Bad memories from previous dental experiences might also keep someone for visiting a dentist, as might anxiety at the perceived prospect of pain, discomfort with the idea of loss of control, or specific fears of such things as drills or needles.
Worries about dental treatment can therefore take several forms; anxiety – a generalized feeling that something will not go well –; fear – a specific unease relating to something well defined, such as dental drilling or anaesthetic needles –; and phobias – disabling terrors that preclude any progress in dental treatment. The first two – anxieties and fears – are manageable; phobias are best resolved before a patient approaches dentistry.
Fears and anxieties can be tackled by both the patient and the dentist, each aiming to create a climate of trust to allow dentistry to proceed.
Dealing with dentistry: The patient’s role
As a nervous patient, you can do many things to make the prospect of dentistry less daunting. Before your dental appointment, you can minimize anxiety by practicing meditation techniques that are conducive to creating a feeling of calm, such as deep breathing techniques. In planning your dentistry visit, allow extra time to get to the location of the dentist’s office. Traffic difficulties are anxiety-inducing at the best of times. Consider that getting gas, parking, and finding the office all take time. On the other hand, don’t set yourself up for an overly long wait in the dentist’s waiting area: that itself can build tension.

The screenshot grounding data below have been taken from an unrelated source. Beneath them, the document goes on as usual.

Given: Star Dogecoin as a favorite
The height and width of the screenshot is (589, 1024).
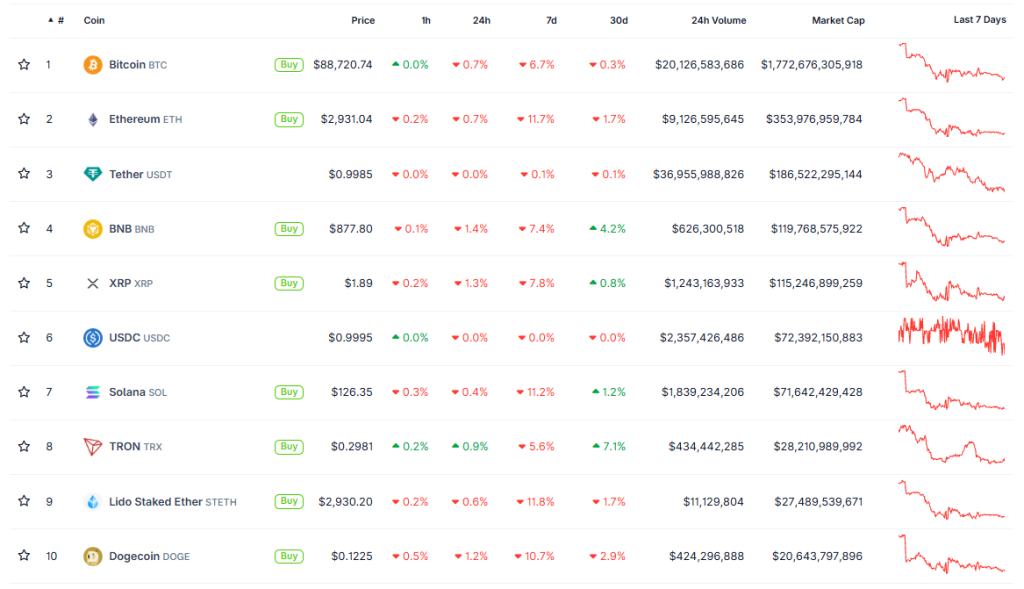Looking at the screenshot, I should coord(24,556).
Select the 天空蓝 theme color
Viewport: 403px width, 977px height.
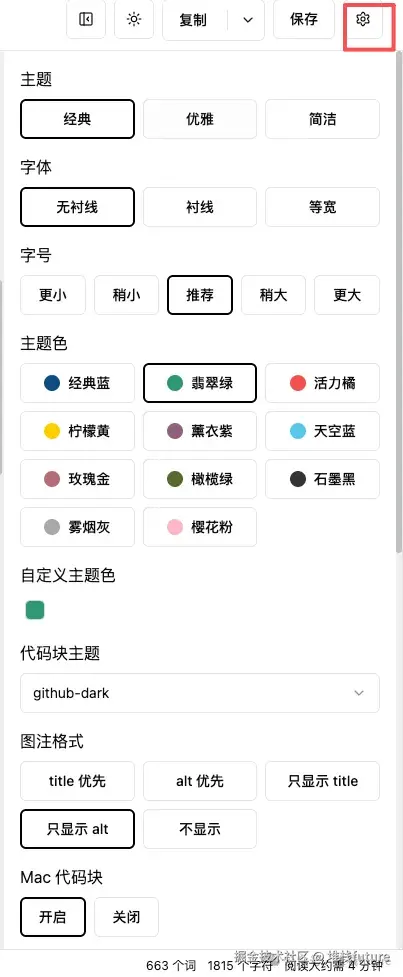(x=323, y=431)
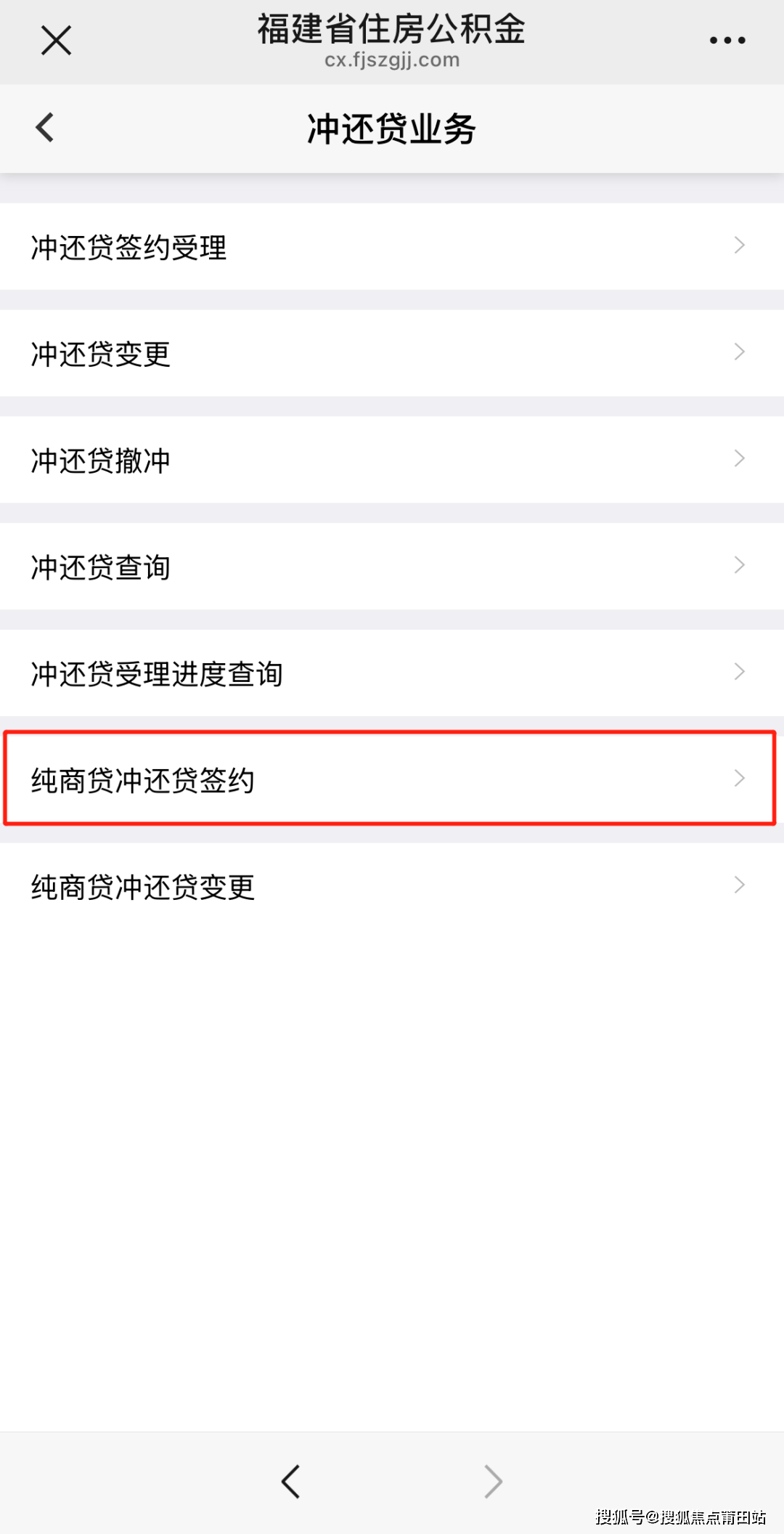Go back using bottom browser back arrow
784x1534 pixels.
point(290,1481)
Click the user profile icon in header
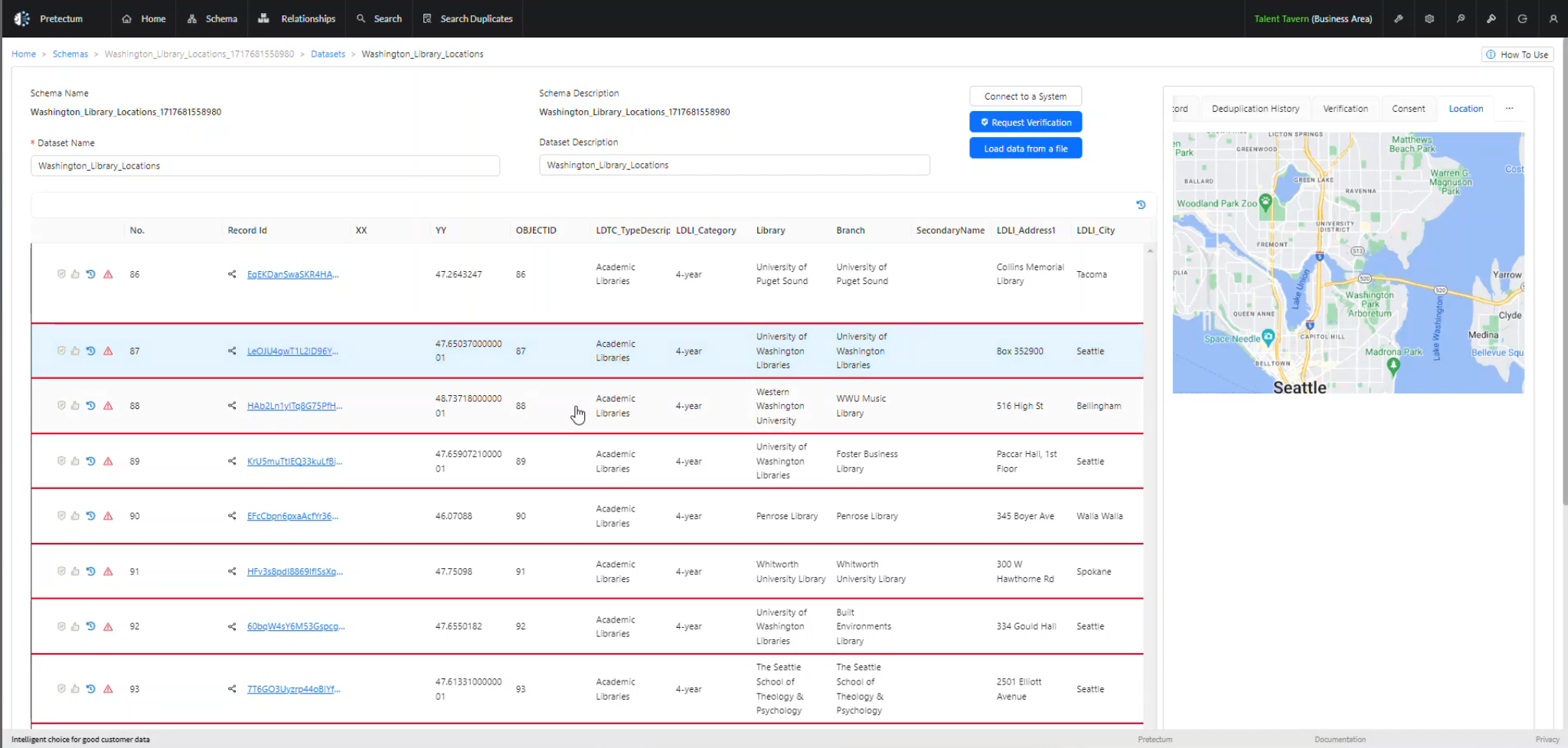Screen dimensions: 1568x748 click(1553, 18)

Come prepared with things you might use for distracting yourself: music, podcasts, games, crosswords, reading materials are all possible. You might also equip yourself with “shields” — if the bright lights the dentist needs are a problem, bring sunglasses; if the noises of dentistry are disconcerting, bring earplugs or earbuds. You might even have an anti-anxiety medication that you can take in advance of your appointment.
Dealing with dentistry: The dentist’s role
Your dentist can also help, providing a calming environment, music, and perhaps distracting chat. Additionally, while at the dentist’s, you might be provided with nitrous oxide, sedation, or possibly in some circumstances, general anaesthetic.
Dealing with dentistry: Cooperation
Finally, cooperation with your dentist can provide great methods of controlling anxiety. Communication is key: if your dentist knows of your concerns, you can coordinate breaks in which to regain your composure, choose tools and techniques to allay fears, and generally make your visit to the dentist as painless, stress free, and pleasant as possible.